**EXERCISE GOAL:**
Can you copy every line from the one containing "At what coordinates" down to and including the one containing "Open Keller Jordan's", leaving the pictures out?

---- RECORDS SUPPLIED

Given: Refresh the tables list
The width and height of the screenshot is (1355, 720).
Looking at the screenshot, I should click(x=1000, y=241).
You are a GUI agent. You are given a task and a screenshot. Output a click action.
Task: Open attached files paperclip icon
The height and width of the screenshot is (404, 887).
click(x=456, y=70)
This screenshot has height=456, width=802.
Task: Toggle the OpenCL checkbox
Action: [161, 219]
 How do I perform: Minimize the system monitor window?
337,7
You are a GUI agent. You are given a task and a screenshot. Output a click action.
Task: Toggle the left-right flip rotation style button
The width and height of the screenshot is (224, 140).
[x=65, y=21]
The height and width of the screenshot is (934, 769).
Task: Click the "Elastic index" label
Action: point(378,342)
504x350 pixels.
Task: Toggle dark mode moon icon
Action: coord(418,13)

--------
---- RECORDS SUPPLIED

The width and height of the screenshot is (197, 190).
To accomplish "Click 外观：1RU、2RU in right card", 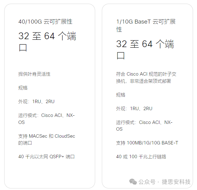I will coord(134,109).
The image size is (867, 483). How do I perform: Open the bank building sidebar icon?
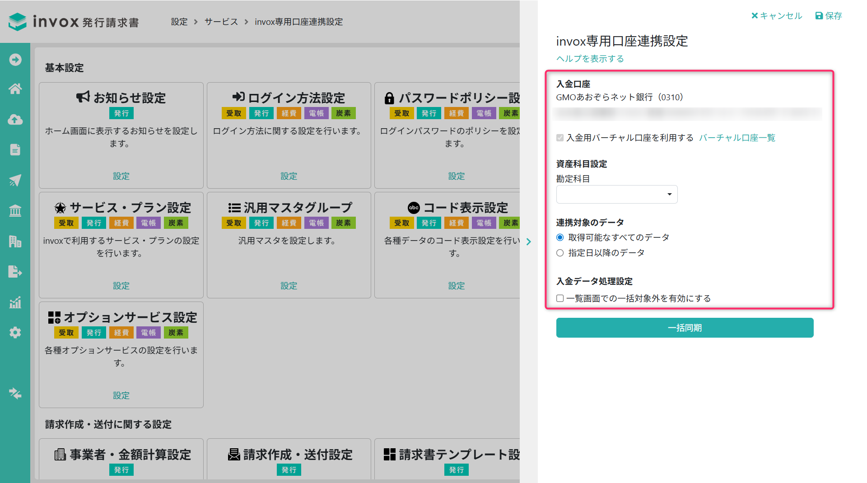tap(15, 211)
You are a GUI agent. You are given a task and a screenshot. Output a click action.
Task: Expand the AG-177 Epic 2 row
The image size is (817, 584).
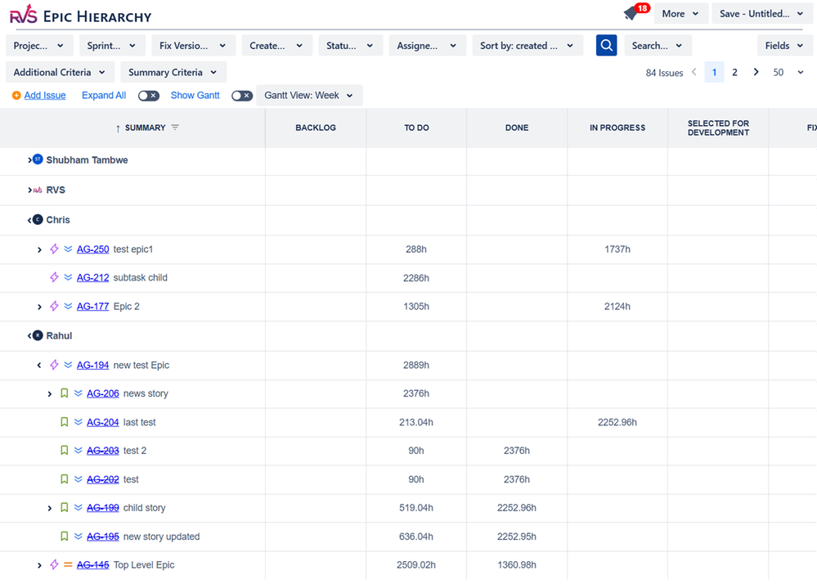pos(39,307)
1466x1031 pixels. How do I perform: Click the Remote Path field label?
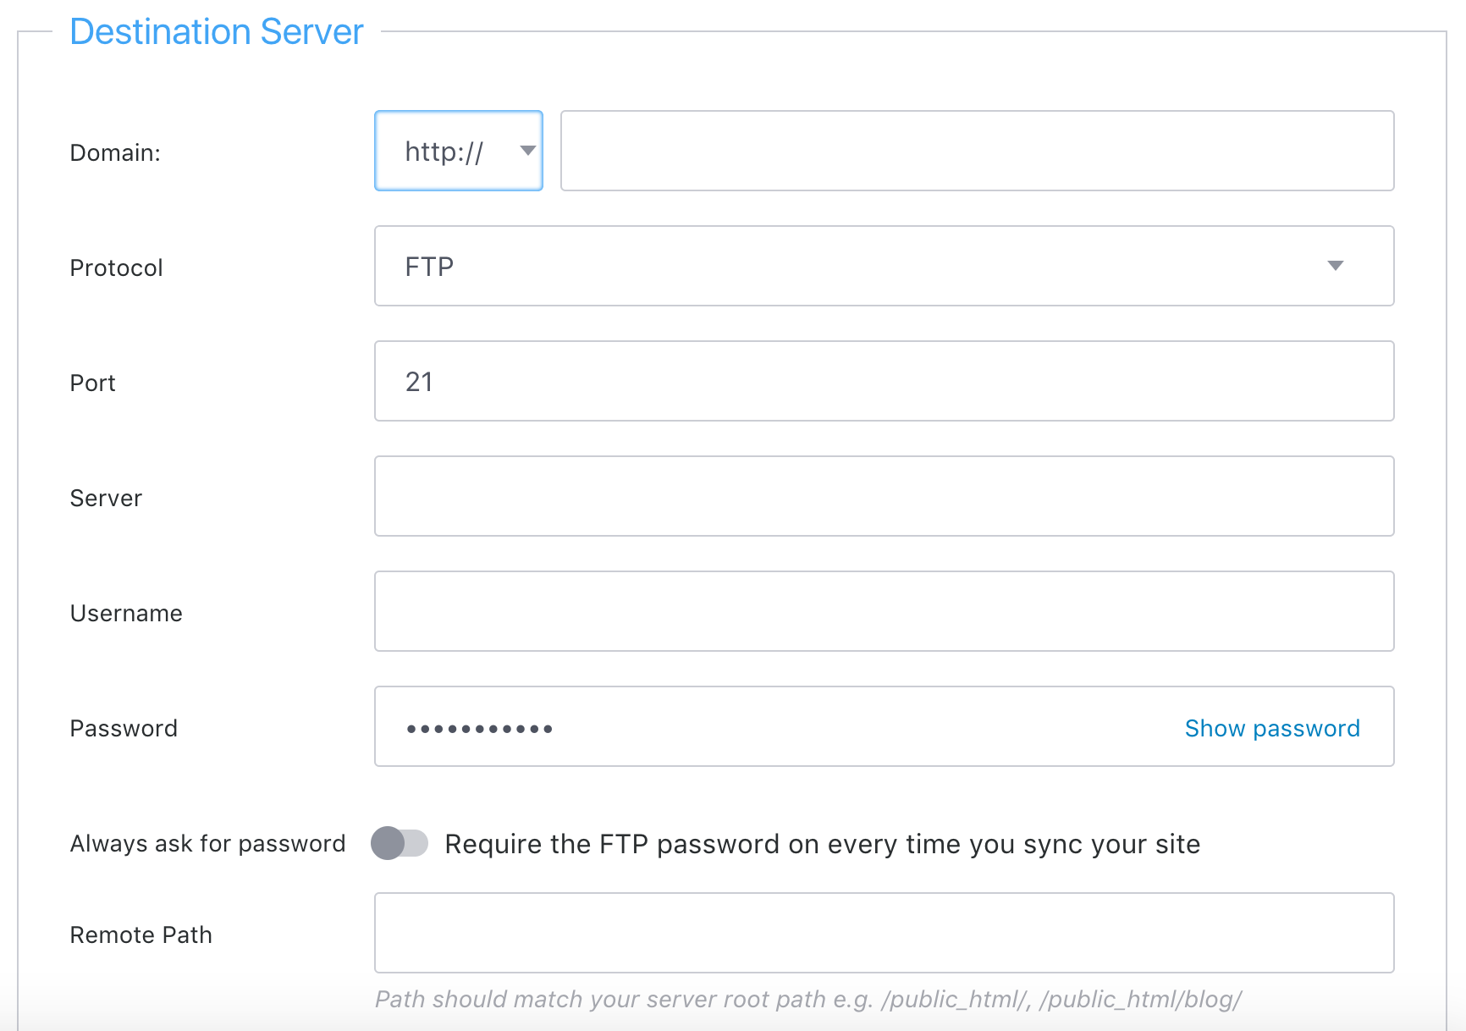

--------
---- RECORDS SUPPLIED

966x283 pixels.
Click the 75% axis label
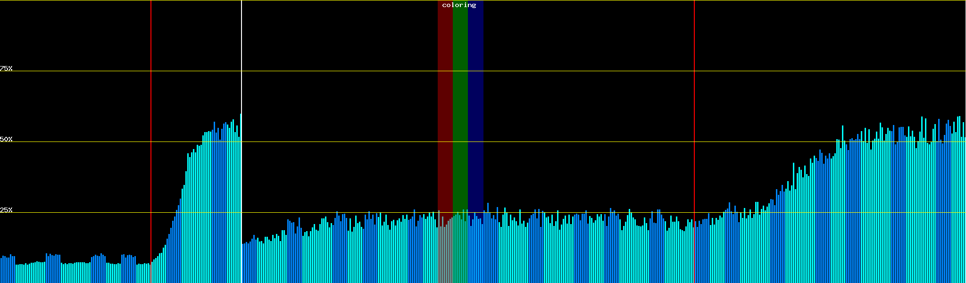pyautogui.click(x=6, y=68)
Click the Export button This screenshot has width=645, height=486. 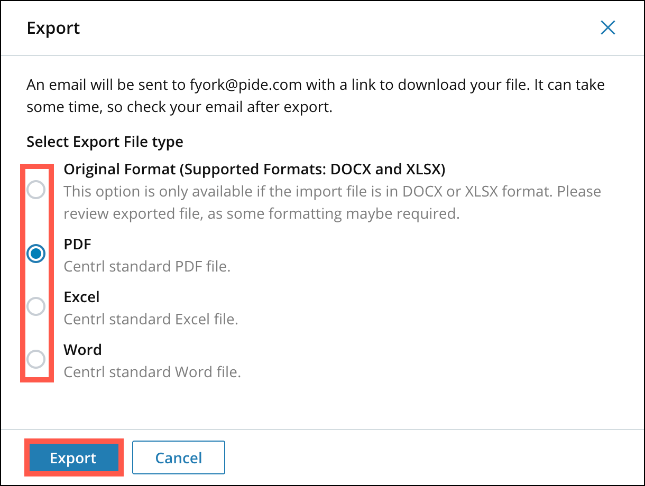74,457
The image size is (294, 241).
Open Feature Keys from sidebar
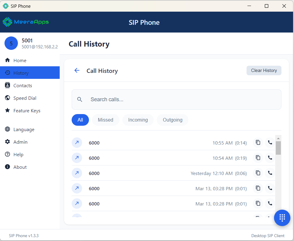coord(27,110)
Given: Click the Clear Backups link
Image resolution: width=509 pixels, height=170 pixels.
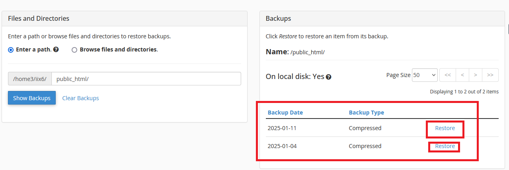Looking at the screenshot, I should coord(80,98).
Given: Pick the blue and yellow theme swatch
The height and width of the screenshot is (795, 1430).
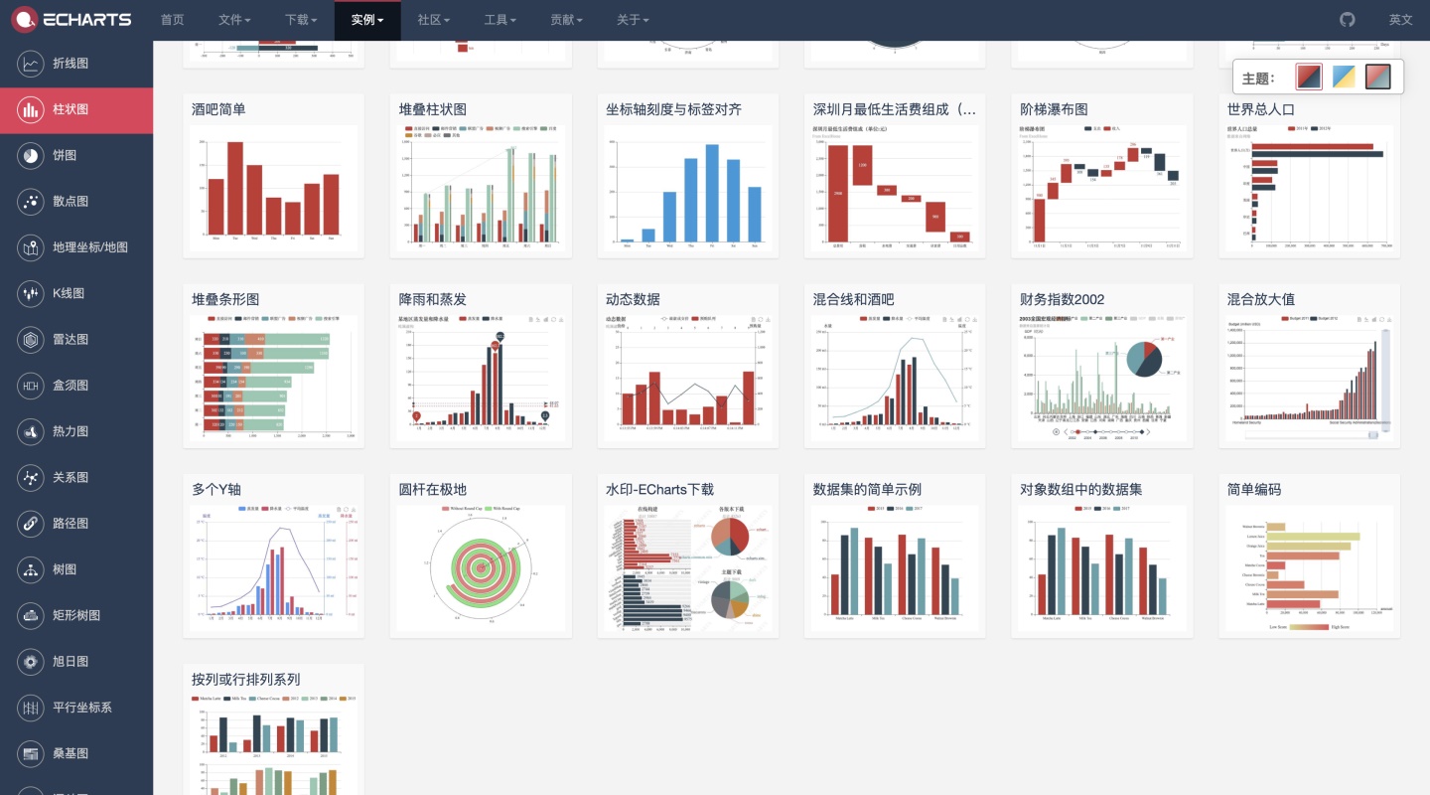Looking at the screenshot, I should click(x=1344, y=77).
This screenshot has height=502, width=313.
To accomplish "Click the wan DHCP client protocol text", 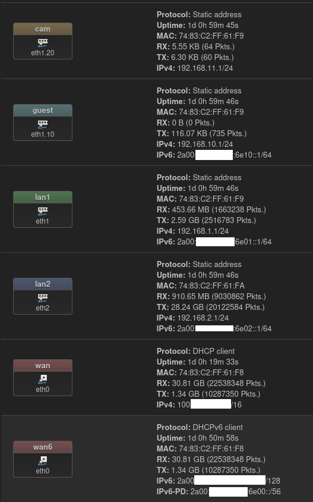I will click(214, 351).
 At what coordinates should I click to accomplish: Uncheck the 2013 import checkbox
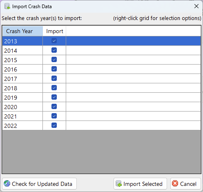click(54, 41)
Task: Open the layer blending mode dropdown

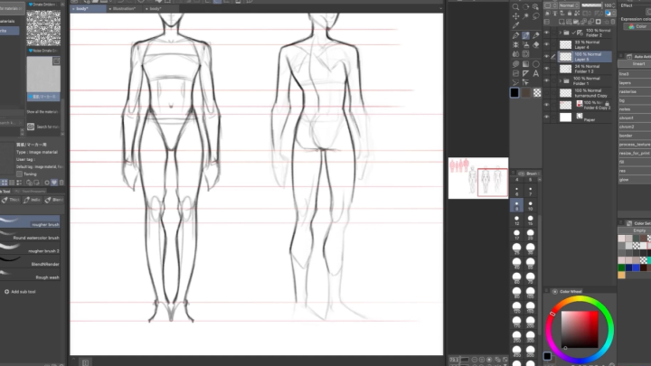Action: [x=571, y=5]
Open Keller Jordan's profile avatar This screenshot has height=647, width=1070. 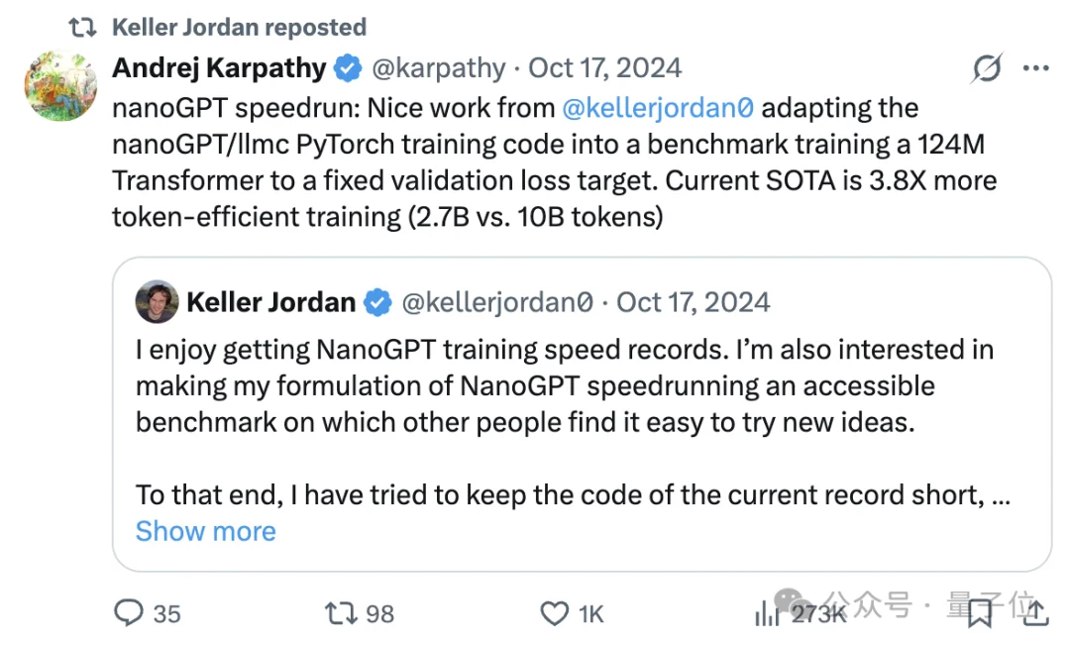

--------

**EXERCISE ANSWER:**
 At what coordinates should I click to accomplish: Uncheck the 2013 import checkbox
click(54, 41)
Task: Open the layer blending mode dropdown

Action: [x=571, y=5]
Open Keller Jordan's profile avatar This screenshot has height=647, width=1070. 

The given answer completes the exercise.